» READING TEXT:
• • • •
These are the available parameters of a concat combiner:

fc_layers (default null): it is a list of dictionaries containing the parameters of all the fully connected layers. The length of the list determines the number of stacked fully connected layers and the content of each dictionary determines the parameters for a specific layer. The available parameters for each layer are: activation, dropout, norm, norm_params, output_size, use_bias, bias_initializer and weights_initializer. If any of those values is missing from the dictionary, the default one specified as a parameter of the decoder will be used instead.
num_fc_layers (default 0): this is the number of stacked fully connected layers that the input to the feature passes through. Their output is projected in the feature's output space.
output_size (default 256): if an output_size is not already specified in fc_layers this is the default output_size that will be used for each layer. It indicates the size of the output of a fully connected layer.
use_bias (default true): boolean, whether the layer uses a bias vector.
weights_initializer (default 'glorot_uniform'): initializer for the weight matrix. Options are: constant, identity, zeros, ones, orthogonal, normal, uniform, truncated_normal, variance_scaling, glorot_normal, glorot_uniform, xavier_normal, xavier_uniform, he_normal, he_uniform, lecun_normal, lecun_uniform. Alternatively it is possible to specify a dictionary with a key type that identifies the type of initializer and other keys for its parameters, e.g. {type: normal, mean: 0, stddev: 0}. For a description of the parameters of each initializer, see torch.nn.init.
bias_initializer (default 'zeros'): initializer for the bias vector. Options are: constant, identity, zeros, ones, orthogonal, normal, uniform, truncated_normal, variance_scaling, glorot_normal, glorot_uniform, xavier_normal, xavier_uniform, he_normal, he_uniform, lecun_normal, lecun_uniform. Alternatively it is possible to specify a dictionary with a key type that identifies the type of initializer and other keys for its parameters, e.g. {type: normal, mean: 0, stddev: 0}. For a description of the parameters of each initializer, see torch.nn.init.
norm (default null): if a norm is not already specified in fc_layers this is the default norm that will be used for each layer. It indicates the norm of the output and it can be null, batch or layer.
norm_params (default null): parameters used if norm is either batch or layer. For information on parameters used with batch see the Torch documentation on batch normalization or for layer see the Torch documentation on layer normalization.
activation (default relu): if an activation is not already specified in fc_layers this is the default activation that will be used for each layer. It indicates the activation function applied to the output.
dropout (default 0): dropout rate.
flatten_inputs (default false): if true flatten the tensors from all the input features into a vector.
residual (default false): if true adds a residual connection to each fully connected layer block. It is required that all fully connected layers have the same size for this parameter to work correctly.
• • • •
» RECORD LIST:
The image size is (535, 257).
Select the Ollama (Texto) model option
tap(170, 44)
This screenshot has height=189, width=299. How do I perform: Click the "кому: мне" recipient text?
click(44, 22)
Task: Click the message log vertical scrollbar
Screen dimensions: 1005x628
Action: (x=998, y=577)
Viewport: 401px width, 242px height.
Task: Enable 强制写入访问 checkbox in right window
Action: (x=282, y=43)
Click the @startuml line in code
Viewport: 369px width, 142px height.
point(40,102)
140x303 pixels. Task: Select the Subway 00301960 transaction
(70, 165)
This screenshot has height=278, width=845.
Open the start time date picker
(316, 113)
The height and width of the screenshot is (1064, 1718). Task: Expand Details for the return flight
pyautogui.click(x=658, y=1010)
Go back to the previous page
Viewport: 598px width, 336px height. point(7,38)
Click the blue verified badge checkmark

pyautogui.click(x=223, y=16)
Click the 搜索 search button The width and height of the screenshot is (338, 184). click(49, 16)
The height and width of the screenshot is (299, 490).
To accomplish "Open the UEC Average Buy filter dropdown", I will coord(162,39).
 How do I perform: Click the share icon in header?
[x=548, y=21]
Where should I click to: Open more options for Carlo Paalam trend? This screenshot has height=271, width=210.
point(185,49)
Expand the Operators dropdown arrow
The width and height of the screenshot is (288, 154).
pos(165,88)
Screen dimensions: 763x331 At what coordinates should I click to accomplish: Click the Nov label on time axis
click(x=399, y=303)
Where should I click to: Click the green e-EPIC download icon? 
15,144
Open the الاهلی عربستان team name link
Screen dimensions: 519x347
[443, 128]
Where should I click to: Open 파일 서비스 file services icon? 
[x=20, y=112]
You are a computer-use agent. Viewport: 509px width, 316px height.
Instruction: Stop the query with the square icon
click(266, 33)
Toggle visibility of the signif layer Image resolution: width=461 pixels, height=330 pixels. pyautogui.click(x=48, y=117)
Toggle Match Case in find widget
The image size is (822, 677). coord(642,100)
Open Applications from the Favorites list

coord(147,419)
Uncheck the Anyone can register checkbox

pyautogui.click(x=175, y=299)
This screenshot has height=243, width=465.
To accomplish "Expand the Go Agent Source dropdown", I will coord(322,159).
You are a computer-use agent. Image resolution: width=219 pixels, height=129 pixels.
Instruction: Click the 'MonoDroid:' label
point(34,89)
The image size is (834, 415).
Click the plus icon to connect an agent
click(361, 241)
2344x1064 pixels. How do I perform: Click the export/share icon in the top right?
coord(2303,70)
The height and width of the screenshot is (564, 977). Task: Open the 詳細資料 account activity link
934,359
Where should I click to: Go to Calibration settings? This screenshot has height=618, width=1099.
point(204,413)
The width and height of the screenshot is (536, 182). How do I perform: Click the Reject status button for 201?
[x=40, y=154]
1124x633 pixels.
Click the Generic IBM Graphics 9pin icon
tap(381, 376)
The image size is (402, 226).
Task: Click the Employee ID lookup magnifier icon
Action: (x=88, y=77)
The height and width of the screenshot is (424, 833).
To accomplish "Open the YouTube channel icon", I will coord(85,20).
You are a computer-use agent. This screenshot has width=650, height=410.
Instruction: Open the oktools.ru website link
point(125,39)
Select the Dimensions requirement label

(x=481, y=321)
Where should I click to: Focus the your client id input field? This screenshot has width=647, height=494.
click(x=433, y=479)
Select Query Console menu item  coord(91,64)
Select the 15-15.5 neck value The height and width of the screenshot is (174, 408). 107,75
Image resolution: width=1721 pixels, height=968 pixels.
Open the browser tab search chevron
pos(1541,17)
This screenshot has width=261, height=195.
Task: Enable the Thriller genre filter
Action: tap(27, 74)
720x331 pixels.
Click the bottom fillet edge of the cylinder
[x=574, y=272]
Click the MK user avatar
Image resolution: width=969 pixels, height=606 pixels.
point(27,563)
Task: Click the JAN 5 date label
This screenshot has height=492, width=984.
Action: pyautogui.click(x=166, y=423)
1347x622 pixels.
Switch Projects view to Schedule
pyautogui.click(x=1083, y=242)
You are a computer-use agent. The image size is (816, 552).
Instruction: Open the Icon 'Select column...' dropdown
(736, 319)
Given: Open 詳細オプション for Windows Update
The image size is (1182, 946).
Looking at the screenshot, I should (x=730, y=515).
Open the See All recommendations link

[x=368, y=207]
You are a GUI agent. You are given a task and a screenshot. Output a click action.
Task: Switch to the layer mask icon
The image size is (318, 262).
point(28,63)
• • • •
» THE EXERCISE:
Reproduce verbatim the passage of the concat combiner text that begins at the words "norm_params (default null): parameters" and stops after "to work correctly.". Rely solely on the concat combiner text.

» IN RESPONSE:
norm_params (default null): parameters used if norm is either batch or layer. For information on parameters used with batch see the Torch documentation on batch normalization or for layer see the Torch documentation on layer normalization.
activation (default relu): if an activation is not already specified in fc_layers this is the default activation that will be used for each layer. It indicates the activation function applied to the output.
dropout (default 0): dropout rate.
flatten_inputs (default false): if true flatten the tensors from all the input features into a vector.
residual (default false): if true adds a residual connection to each fully connected layer block. It is required that all fully connected layers have the same size for this parameter to work correctly.